Short exercise »
Rewrite the passage on seismic valley effects from "Recently, some researchers" to "of the valleys.", replacing "building codes" with "construction standards".

Excerpted text »
Recently, some researchers proposed to introduce the amplifications induced by the “seismic valley effects” within the building codes by modifying the design spectra by means of different strategies (Chávez-García and Faccioli 2000; Faccioli and Vanini 2003; Cauzzi et al. 2010; Russo et al. 2008; Vessia et al. 2011). They all isolated the “valley effect” by calculating the ratio between 2D and 1D acceleration spectra at the valley surface and suggested different amplification values calculated at the centre and at the edges of the valleys.

In the present paper, the authors performed a numerical simulation campaign aimed at calculating the amplification valley effect for microzoning studies. Seismic microzonation aims at identifying those areas with homogeneous seismic response, in terms of amplification factors, for urban planning purposes. Such studies are needed within those territories exposed to high seismic hazard. Microzonation maps are used for supporting the planning decisions and recognising the best areas where setting the emergency camps after strong earthquakes occurrence. In this respect, real SR and IC values have been used within the present numerical simulations carried out by means of trapezoidal shaped valley models. These simulations relate to real intermountain valleys filled by sediments detected within the Northern Apennine sector, in the Tuscany Region territory. As a matter of fact, from 1998 to 2004, the Tuscany Region Office for Seismic Risk Prevention supported the Italian pioneering project named VEL (Local Effect Evaluation) to address microzoning studies at urban scale within the most seismically hazardous regional territories. The present authors were involved in it as well as many Italian researchers from several universities and research offices. Some project outcomes as in field and laboratory tests, are available for free at the website: http://www.regione.toscana.it/banchedati/index.html_1186952989.html.

[Word and element location data]
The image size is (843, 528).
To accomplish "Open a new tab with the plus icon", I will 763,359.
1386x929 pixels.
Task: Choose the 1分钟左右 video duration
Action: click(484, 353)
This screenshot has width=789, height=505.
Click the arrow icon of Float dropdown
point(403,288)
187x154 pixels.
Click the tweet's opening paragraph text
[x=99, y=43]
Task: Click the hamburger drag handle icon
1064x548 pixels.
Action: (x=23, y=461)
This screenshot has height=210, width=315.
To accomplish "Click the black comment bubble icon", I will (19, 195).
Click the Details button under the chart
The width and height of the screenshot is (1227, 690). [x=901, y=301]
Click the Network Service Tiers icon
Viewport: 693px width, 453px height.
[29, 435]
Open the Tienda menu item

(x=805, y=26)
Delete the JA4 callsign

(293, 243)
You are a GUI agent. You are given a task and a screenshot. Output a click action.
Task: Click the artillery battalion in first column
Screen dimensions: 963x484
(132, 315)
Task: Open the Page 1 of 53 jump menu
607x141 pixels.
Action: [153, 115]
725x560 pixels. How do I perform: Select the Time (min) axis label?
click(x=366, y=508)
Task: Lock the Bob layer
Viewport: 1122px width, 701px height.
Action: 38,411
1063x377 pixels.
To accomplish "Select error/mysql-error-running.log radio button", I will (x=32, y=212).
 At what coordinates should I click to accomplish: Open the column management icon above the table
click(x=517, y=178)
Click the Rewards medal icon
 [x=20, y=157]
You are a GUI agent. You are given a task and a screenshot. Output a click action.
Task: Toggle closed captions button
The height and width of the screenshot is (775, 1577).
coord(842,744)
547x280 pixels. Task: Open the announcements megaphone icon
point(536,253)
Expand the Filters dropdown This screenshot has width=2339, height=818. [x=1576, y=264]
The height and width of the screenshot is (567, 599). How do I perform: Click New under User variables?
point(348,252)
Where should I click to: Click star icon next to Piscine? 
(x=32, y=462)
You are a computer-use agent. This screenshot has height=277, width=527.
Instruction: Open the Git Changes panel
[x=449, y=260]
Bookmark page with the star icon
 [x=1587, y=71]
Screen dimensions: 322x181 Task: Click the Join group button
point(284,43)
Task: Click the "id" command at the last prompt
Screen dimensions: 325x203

Output below »
Recently, some researchers proposed to introduce the amplifications induced by the “seismic valley effects” within the construction standards by modifying the design spectra by means of different strategies (Chávez-García and Faccioli 2000; Faccioli and Vanini 2003; Cauzzi et al. 2010; Russo et al. 2008; Vessia et al. 2011). They all isolated the “valley effect” by calculating the ratio between 2D and 1D acceleration spectra at the valley surface and suggested different amplification values calculated at the centre and at the edges of the valleys.